The court answered this question in the affirmative. From the court’s perspective, the fact that the recipient’s phone did not ring was irrelevant. Rather, the court focused on the fact that the service resulted in the delivery of a prerecorded message, and that was clearly regulated by the TCPA.
This is at least the third decision adopting this position.
Last summer, we reported on the first such case, Saunders v. Dyck O’Neal, Inc., in Spot Delivery. After that, in Schaevitz v. Braman Hyundai, Inc., a second federal district court reached the same conclusion. The Schaevitz court explained that: (1) the TCPA regulates telephone calls; (2) to call someone means “to communicate with or try to get into communication with a person by a telephone”; and (3) ringless voicemails satisfy that standard. No court has yet adopted an opposing view with respect to this technology.
The TCPA requires the call recipient’s “prior express written consent” to deliver prerecorded marketing messages. This form of consent requires a signed, written agreement between the caller and the call recipient, and the agreement itself must include two specific disclosures.

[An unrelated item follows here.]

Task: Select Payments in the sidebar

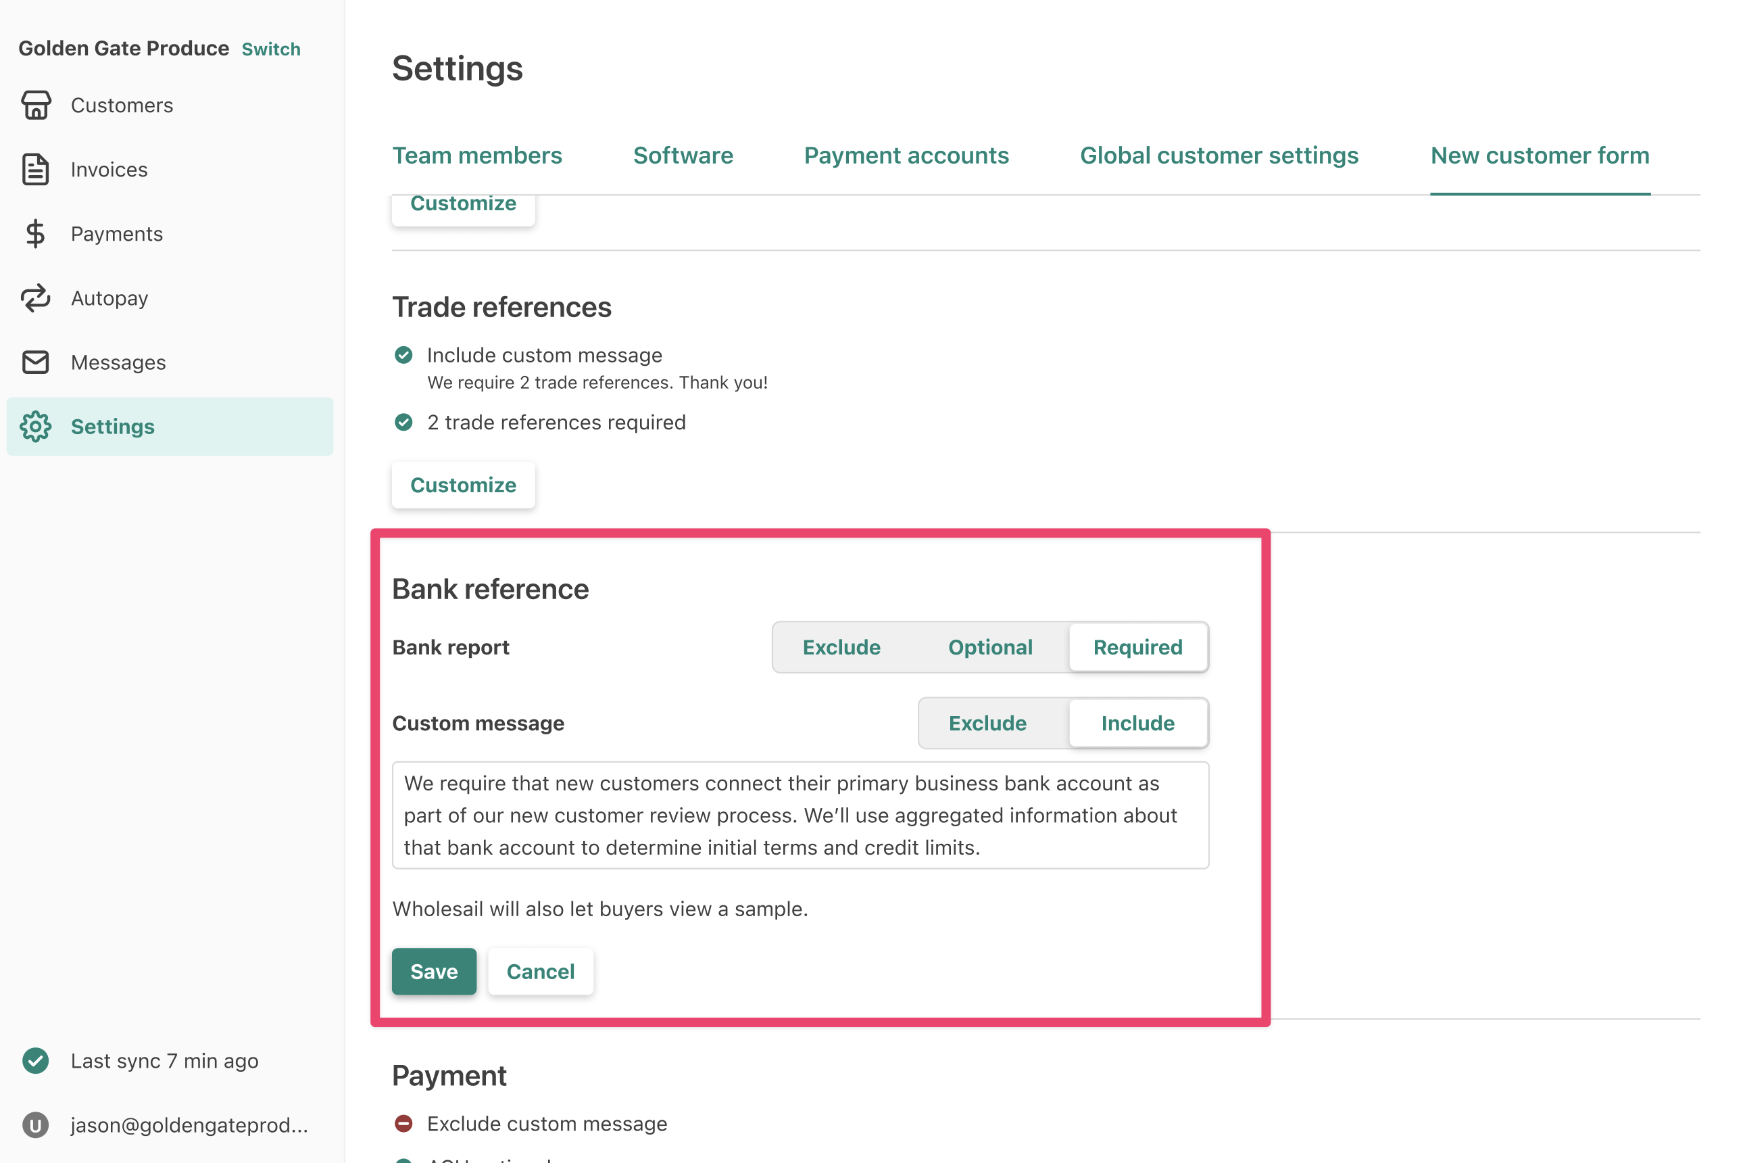Action: 116,234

Companies interested in using prerecorded messages to deliver marketing content must plan carefully in advance of a campaign to ensure that they have the required form of consent. Because this consent must be company-specific, it can be difficult for third-party lead generators to provide consumer leads in a way that satisfies the TCPA’s consent standard for prerecorded marketing messages. As a result, working with lead providers also requires careful advance planning.
Picton v. Greenway Chrysler-Jeep-Dodge, Inc., 2019 U.S. Dist. LEXIS 103796 (M.D. Fla. June 21, 2019); Saunders v. Dyck O’Neal, Inc., 2018 U.S. Dist. LEXIS 121076 (W.D. Mich. July 16, 2018); Schaevitz v. Braman Hyundai, Inc., 2019 U.S. Dist. LEXIS 48906 (S.D. Fla. March 25, 2019).